PASSAGE SHOWN:

__________

# Image Classifier - Bird Songs

## Introduction

Our model will take melspgram visualisations of audio segments and classify them as either:
* whipbird (eastern whipbird)
* kookaburra
* willie wagtail

We will use the Amazon sagemaker built in image classification algorithm

To get started, we need to set up the environment with a few prerequisite steps, for permissions, configurations, and so on.

## Prequisites and Preprocessing

### Permissions and environment variables

Here we set up the linkage and authentication to AWS services. There are three parts to this:

* The roles used to give learning and hosting access to your data. This will automatically be obtained from the role used to start the notebook
* The S3 bucket that you want to use for training and model data
* Load the Amazon sagemaker image classification docker image

In [95]:
%%time
import boto3
#import re
from sagemaker import get_execution_role
#from sagemaker.amazon.amazon_estimator import get_image_uri
from sagemaker.image_uris import retrieve

role = get_execution_role()

bucket_path="audio-classifier-data/mel-spectrogram" # customize to your bucket name and optionally path

#training_image = get_image_uri(boto3.Session().region_name, 'image-classification')
training_image = retrieve("image-classification", boto3.Session().region_name)

print(training_image)

544295431143.dkr.ecr.ap-southeast-2.amazonaws.com/image-classification:1
CPU times: user 57.2 ms, sys: 3.29 ms, total: 60.5 ms
Wall time: 160 ms


## Train the Image classification model

The image set we are using consists of x training images and x validation images over 3 categories 
    background
    curlew
    whipbird

In the previous notebook, we collated our dataset into recordio formatted files

The next step is to actually train the model using the data. Before training the model, we need to setup the training parameters. The next section will explain the parameters in detail.

__________

INPUT DATA:
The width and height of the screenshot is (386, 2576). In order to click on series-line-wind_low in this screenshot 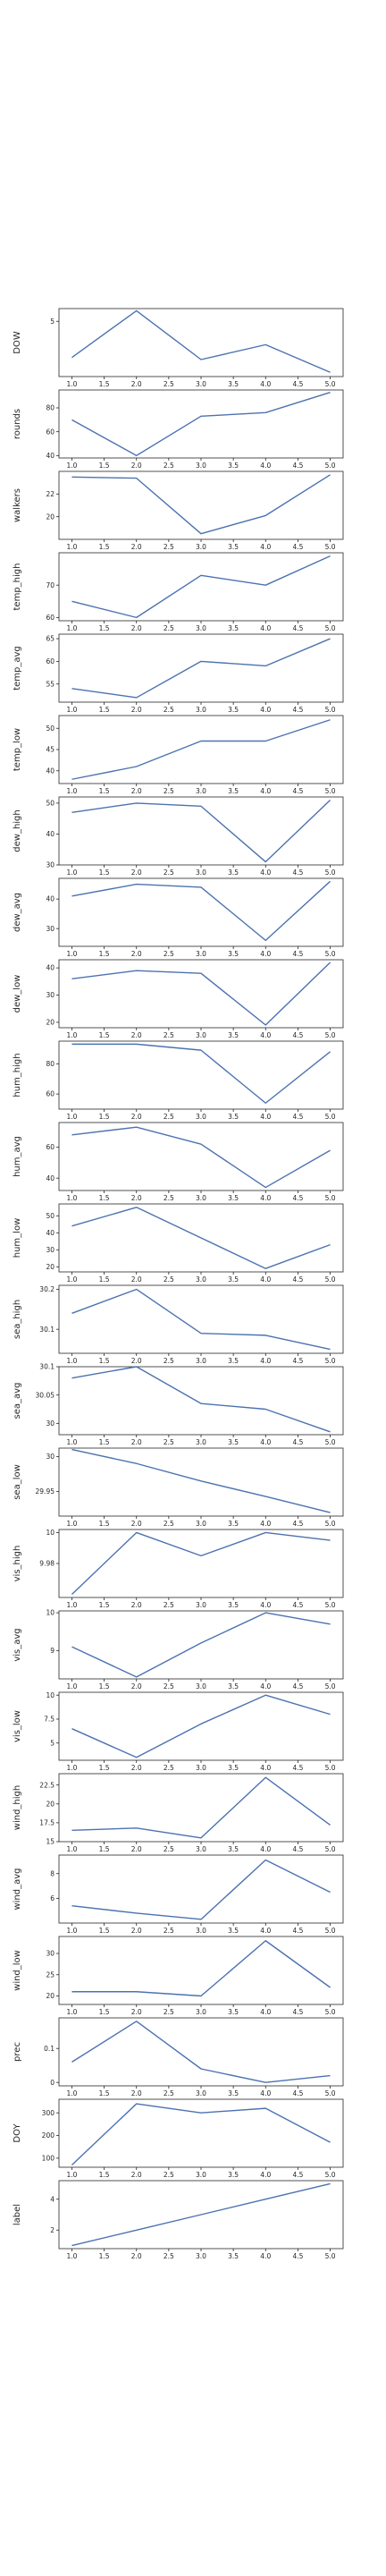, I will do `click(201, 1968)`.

__________

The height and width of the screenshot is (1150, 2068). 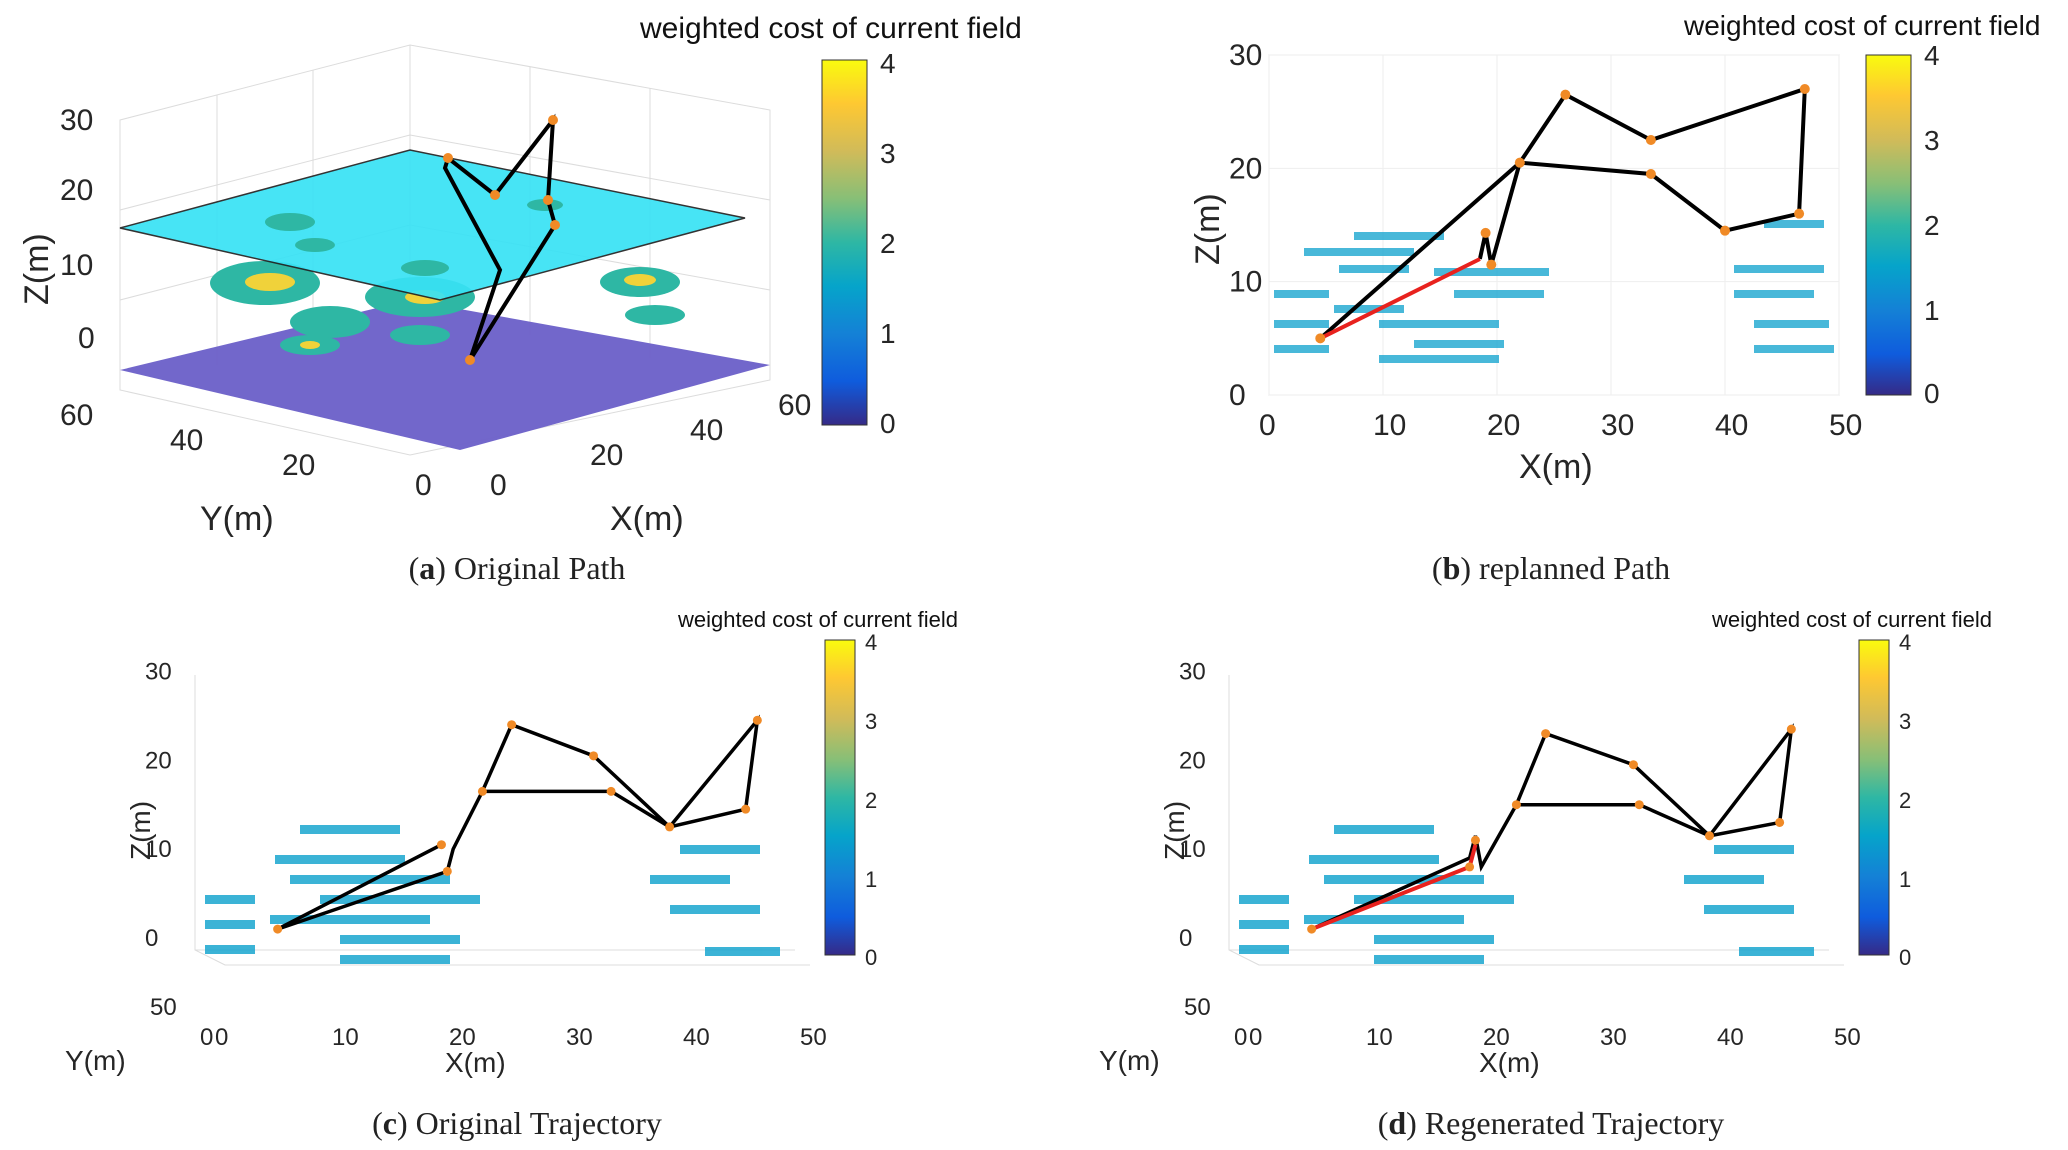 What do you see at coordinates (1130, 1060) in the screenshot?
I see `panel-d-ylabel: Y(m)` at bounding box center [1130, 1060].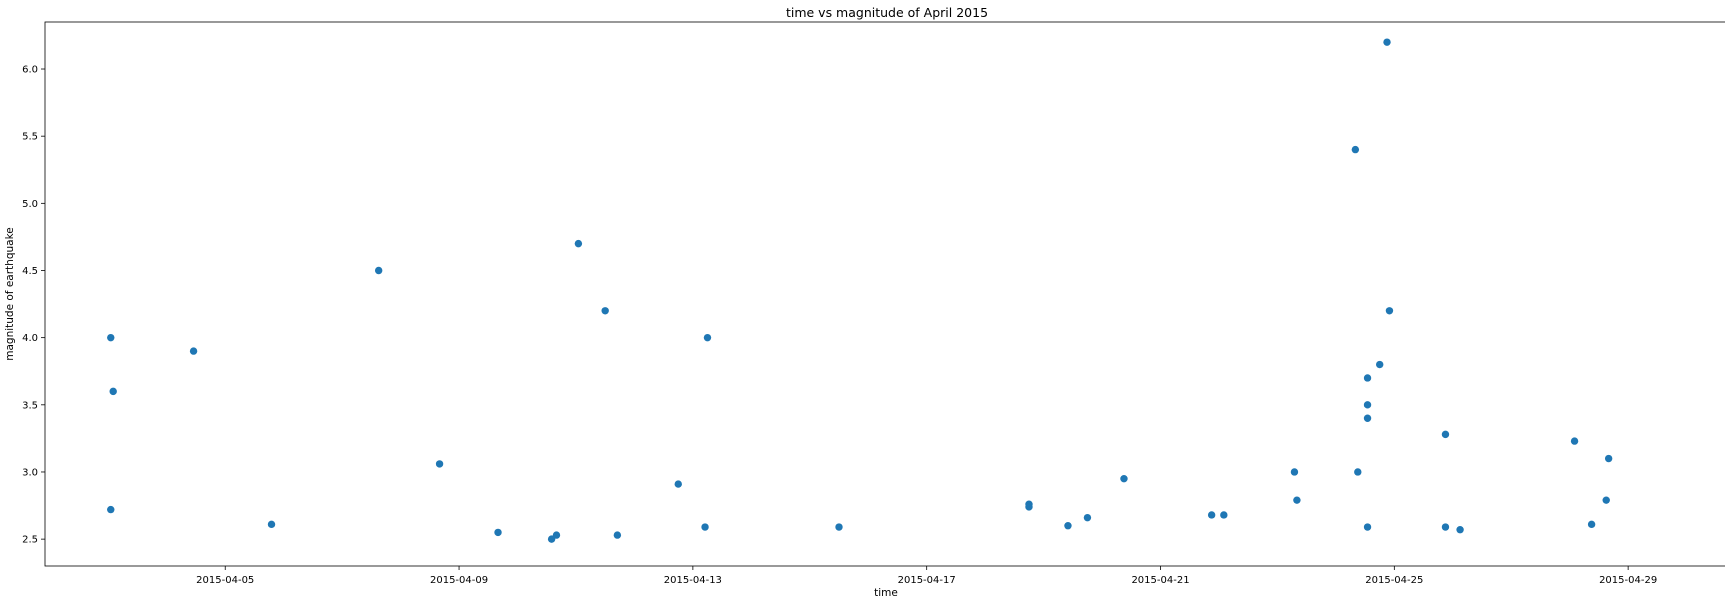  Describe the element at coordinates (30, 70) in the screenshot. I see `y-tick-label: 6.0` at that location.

__________

YOUR TASKS:
A - Summarize the bird song classifier page in two sentences.
B - Translate this sentence from the bird song classifier page into Spanish: "The next step is to actually train the model using the data."
C - Transcribe the portion of the bird song classifier page that begins at the words "The next step" and stops after "parameters in detail.".
The entries have no connection to the bird song classifier page.

ANSWERS TO THE EXERCISE:
A - The page describes a model that uses the Amazon SageMaker built-in image classification algorithm to classify mel spectrogram images of audio segments as bird types. It sets up permissions, an S3 bucket and the image classification docker image, then notes that the dataset was collated into recordio files earlier and that training parameters must be set before the model is trained.

B - El siguiente paso es entrenar realmente el modelo con los datos.

C -
The next step is to actually train the model using the data. Before training the model, we need to setup the training parameters. The next section will explain the parameters in detail.